Exercise brief
Pick up the Slashdot discussion of the email-forwarding patent after its last line and write what comes next.

Passage given
David Lee Ludwig writes "Earlier today, I ran across an article regarding an issued patent on e-mail forwarding. According to the president of the holding company, they're interested in making the technology open-source, however I fail to see where the innovation is. The full text of the patent (6427164) is available online." Sadly, we've run altogether too many patent stories of late. In related news, the PTO has been sued to stop shredding the original documents related to the patents. Read on for more on that... mgarraha writes "A Washington Post article reports that the National Intellectual Property Researchers Association is suing the US Patent and Trademark Office to stop them from destroying their archive of paper documents. NIPRA claims that PTO's new patent database is not good enough to go completely paperless. PTO had planned to begin disposal today, but they are still negotiating with the group that will take the paper off their hands."

3 of 165 comments (clear)

  1. More Slashdot sensationalism by khym · · Score: 5, Informative
    Yes, software patents are bad, but this one isn't as bad as the article makes it out to be. Here's what's patented:
    1. User sends out email to an innactive/delted account.
    2. Mail gets bounced back to user.
    3. User's email-agent notices the bounce is of a certain type, so it connects to a central machine and asks "for non-working address foo@bar.com, give me an active address for the same perrson"
    4. Email-agent forward the bounced mail to that active adress.
    So it doesn't come anywhere near patenting traditional email forwarding.
    --
    Give a man a fire, and he'll be warm for a day, but set him on fire, and he'll be warm for the rest of his life.

Recorded data
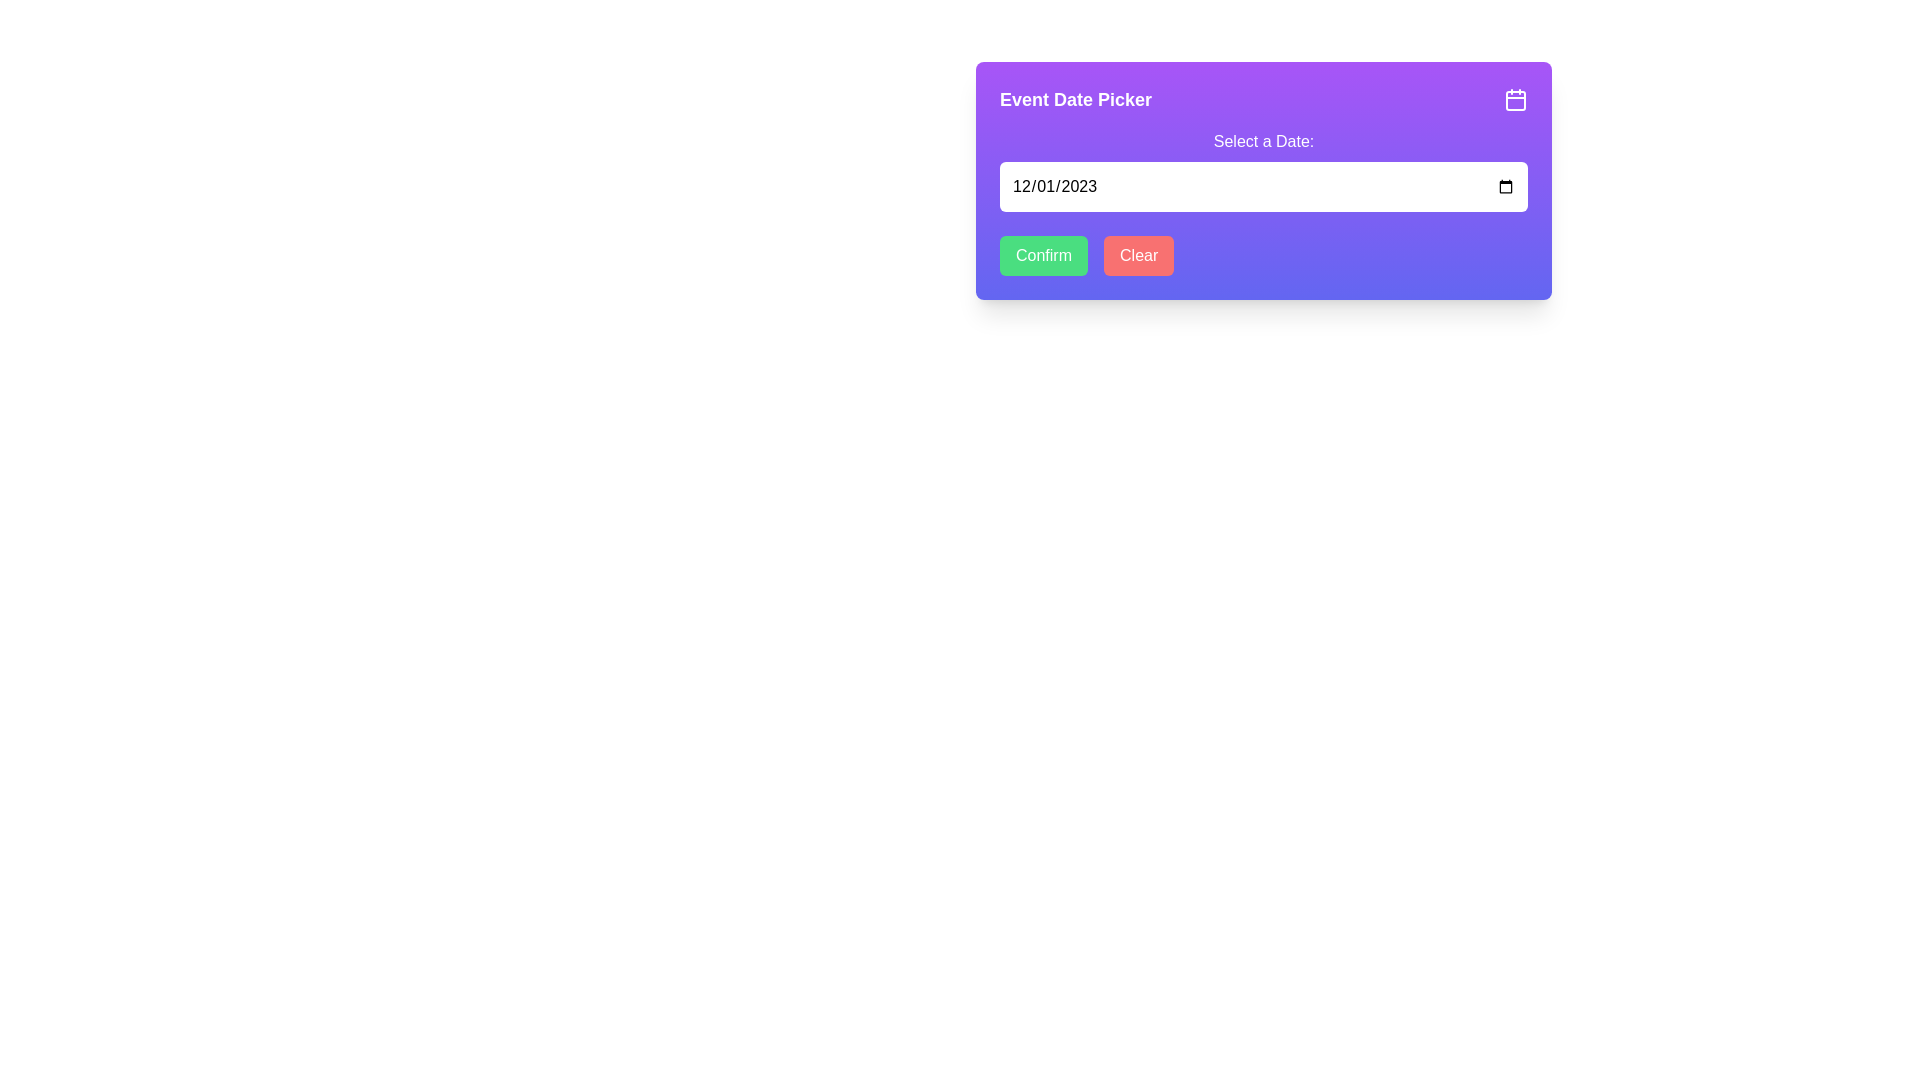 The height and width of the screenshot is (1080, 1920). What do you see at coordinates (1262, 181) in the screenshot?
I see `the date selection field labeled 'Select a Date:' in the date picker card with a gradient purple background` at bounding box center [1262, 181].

Result of this exercise
    1. Re:More Slashdot sensationalism by Twylite · · Score: 5, Informative

      The SMTP protocol includes two 3xx response codes; one is "address not local, forward to remote@address" (client agent must handle forwarding), the other is "address not local, will forward to remote@address" (server will do the forwarding).

      --
      i-name =twylite [http://public.xdi.org/=twylite], see idcommons.net
  2. Prior art in RFC 821 by riflemann · · Score: 4, Informative

    RFC821 includes almost exactly this patent (hopefully enough to quash it), especially
    the 551 response:

    3.2. FORWARDING

    There are some cases where the destination information in the
    <forward-path> is incorrect, but the receiver-SMTP knows the
    correct destination. In such cases, one of the following replies
    should be used to allow the sender to contact the correct
    destination.

    [...]
    551 User not local; please try <forward-path>

    This reply indicates that the receiver-SMTP knows the user's
    mailbox is on another host and indicates the correct
    forward-path to use. Note that either the host or user or
    both may be different. The receiver refuses to accept mail
    for this user, and the sender must either redirect the mail
    according to the information provided or return an error
    response to the originating user.

    Or can the lawyers see holes in that?